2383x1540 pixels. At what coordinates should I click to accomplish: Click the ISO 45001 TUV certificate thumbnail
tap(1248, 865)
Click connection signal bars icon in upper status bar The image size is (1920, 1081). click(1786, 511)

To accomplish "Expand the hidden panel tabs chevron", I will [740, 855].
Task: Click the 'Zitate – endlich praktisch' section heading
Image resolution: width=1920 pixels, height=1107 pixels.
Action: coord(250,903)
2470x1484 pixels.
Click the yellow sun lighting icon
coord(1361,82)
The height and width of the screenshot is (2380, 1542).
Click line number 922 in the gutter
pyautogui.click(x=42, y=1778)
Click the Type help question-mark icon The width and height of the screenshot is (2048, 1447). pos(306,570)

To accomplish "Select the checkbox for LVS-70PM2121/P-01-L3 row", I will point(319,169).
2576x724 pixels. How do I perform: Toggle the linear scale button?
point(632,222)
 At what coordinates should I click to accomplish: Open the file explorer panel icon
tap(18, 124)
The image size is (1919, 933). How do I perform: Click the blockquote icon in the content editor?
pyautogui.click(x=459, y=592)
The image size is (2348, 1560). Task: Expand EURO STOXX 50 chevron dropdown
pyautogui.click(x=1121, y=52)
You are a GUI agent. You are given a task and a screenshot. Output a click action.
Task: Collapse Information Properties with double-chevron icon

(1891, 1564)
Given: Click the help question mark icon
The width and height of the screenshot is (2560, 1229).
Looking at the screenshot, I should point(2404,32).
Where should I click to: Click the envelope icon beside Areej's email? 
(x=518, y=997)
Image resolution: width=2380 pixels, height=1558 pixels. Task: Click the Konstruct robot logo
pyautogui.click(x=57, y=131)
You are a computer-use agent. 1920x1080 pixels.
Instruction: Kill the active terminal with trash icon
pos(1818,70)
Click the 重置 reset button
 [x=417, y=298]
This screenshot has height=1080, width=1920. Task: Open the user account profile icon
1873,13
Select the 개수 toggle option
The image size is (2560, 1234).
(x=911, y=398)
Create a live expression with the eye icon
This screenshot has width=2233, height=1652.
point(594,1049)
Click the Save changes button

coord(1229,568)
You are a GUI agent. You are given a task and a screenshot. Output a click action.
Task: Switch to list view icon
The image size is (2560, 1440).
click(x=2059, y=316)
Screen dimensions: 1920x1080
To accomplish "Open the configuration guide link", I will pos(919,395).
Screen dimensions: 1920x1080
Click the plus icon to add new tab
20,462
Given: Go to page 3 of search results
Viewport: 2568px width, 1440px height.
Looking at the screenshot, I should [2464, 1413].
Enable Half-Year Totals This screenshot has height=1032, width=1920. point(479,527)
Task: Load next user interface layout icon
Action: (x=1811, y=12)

┄┄┄┄┄┄┄┄┄┄┄┄┄┄┄┄┄┄┄┄

▶ WHAT TO PRODUCE
Only the number of lines above that contain "help" should be given as the answer.

▶ RESULT FOR THIS EXERCISE
2